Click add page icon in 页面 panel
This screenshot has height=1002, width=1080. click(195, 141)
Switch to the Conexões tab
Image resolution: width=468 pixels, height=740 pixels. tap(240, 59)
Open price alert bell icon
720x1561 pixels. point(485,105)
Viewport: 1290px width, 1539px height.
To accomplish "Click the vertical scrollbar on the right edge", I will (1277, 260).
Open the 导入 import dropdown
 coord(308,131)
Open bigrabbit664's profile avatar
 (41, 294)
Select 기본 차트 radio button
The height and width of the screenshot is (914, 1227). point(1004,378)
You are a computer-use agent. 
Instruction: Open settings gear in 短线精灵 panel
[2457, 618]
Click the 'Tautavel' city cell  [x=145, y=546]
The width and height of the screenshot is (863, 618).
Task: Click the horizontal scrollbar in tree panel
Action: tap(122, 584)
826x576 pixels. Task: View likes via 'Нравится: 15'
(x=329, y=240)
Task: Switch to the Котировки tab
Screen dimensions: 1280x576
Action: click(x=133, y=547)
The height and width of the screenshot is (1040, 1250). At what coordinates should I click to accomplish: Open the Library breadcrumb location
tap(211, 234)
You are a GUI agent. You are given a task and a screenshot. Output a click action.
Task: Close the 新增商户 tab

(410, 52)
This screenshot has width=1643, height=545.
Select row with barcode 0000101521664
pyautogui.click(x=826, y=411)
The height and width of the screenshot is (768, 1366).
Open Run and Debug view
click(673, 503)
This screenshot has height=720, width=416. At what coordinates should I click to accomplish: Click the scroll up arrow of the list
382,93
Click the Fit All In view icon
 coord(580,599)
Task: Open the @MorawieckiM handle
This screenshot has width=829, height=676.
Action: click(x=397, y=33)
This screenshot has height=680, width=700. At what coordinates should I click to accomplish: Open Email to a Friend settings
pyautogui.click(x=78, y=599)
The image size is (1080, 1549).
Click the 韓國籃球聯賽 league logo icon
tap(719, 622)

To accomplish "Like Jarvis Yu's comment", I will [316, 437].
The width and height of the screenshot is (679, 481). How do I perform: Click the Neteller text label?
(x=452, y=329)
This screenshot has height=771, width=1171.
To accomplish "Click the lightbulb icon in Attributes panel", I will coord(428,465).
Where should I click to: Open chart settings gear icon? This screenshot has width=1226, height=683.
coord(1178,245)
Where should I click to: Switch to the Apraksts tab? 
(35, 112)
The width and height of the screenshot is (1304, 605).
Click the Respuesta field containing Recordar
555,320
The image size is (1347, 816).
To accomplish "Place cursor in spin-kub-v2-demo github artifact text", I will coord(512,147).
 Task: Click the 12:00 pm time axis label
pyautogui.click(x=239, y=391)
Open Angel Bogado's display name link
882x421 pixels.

_Description of the task_
I need each of the entries above printed again exactly.

_Answer box_
Click add page icon in 页面 panel
This screenshot has height=1002, width=1080. click(195, 141)
Switch to the Conexões tab
Image resolution: width=468 pixels, height=740 pixels. tap(240, 59)
Open price alert bell icon
720x1561 pixels. point(485,105)
Viewport: 1290px width, 1539px height.
To accomplish "Click the vertical scrollbar on the right edge", I will (1277, 260).
Open the 导入 import dropdown
 coord(308,131)
Open bigrabbit664's profile avatar
 (41, 294)
Select 기본 차트 radio button
The height and width of the screenshot is (914, 1227). point(1004,378)
You are a computer-use agent. 
Instruction: Open settings gear in 短线精灵 panel
[2457, 618]
Click the 'Tautavel' city cell  [x=145, y=546]
The width and height of the screenshot is (863, 618).
Task: Click the horizontal scrollbar in tree panel
Action: tap(122, 584)
826x576 pixels. Task: View likes via 'Нравится: 15'
(x=329, y=240)
Task: Switch to the Котировки tab
Screen dimensions: 1280x576
Action: click(x=133, y=547)
The height and width of the screenshot is (1040, 1250). At what coordinates should I click to accomplish: Open the Library breadcrumb location
tap(211, 234)
You are a GUI agent. You are given a task and a screenshot. Output a click action.
Task: Close the 新增商户 tab

(410, 52)
This screenshot has width=1643, height=545.
Select row with barcode 0000101521664
pyautogui.click(x=826, y=411)
The height and width of the screenshot is (768, 1366).
Open Run and Debug view
click(673, 503)
This screenshot has height=720, width=416. At what coordinates should I click to accomplish: Click the scroll up arrow of the list
382,93
Click the Fit All In view icon
 coord(580,599)
Task: Open the @MorawieckiM handle
This screenshot has width=829, height=676.
Action: click(x=397, y=33)
This screenshot has height=680, width=700. At what coordinates should I click to accomplish: Open Email to a Friend settings
pyautogui.click(x=78, y=599)
The image size is (1080, 1549).
Click the 韓國籃球聯賽 league logo icon
tap(719, 622)

To accomplish "Like Jarvis Yu's comment", I will [316, 437].
The width and height of the screenshot is (679, 481). How do I perform: Click the Neteller text label?
(x=452, y=329)
This screenshot has height=771, width=1171.
To accomplish "Click the lightbulb icon in Attributes panel", I will coord(428,465).
Where should I click to: Open chart settings gear icon? This screenshot has width=1226, height=683.
coord(1178,245)
Where should I click to: Switch to the Apraksts tab? 
(35, 112)
The width and height of the screenshot is (1304, 605).
Click the Respuesta field containing Recordar
555,320
The image size is (1347, 816).
To accomplish "Place cursor in spin-kub-v2-demo github artifact text", I will coord(512,147).
 Task: Click the 12:00 pm time axis label
pyautogui.click(x=239, y=391)
Open Angel Bogado's display name link
882x421 pixels.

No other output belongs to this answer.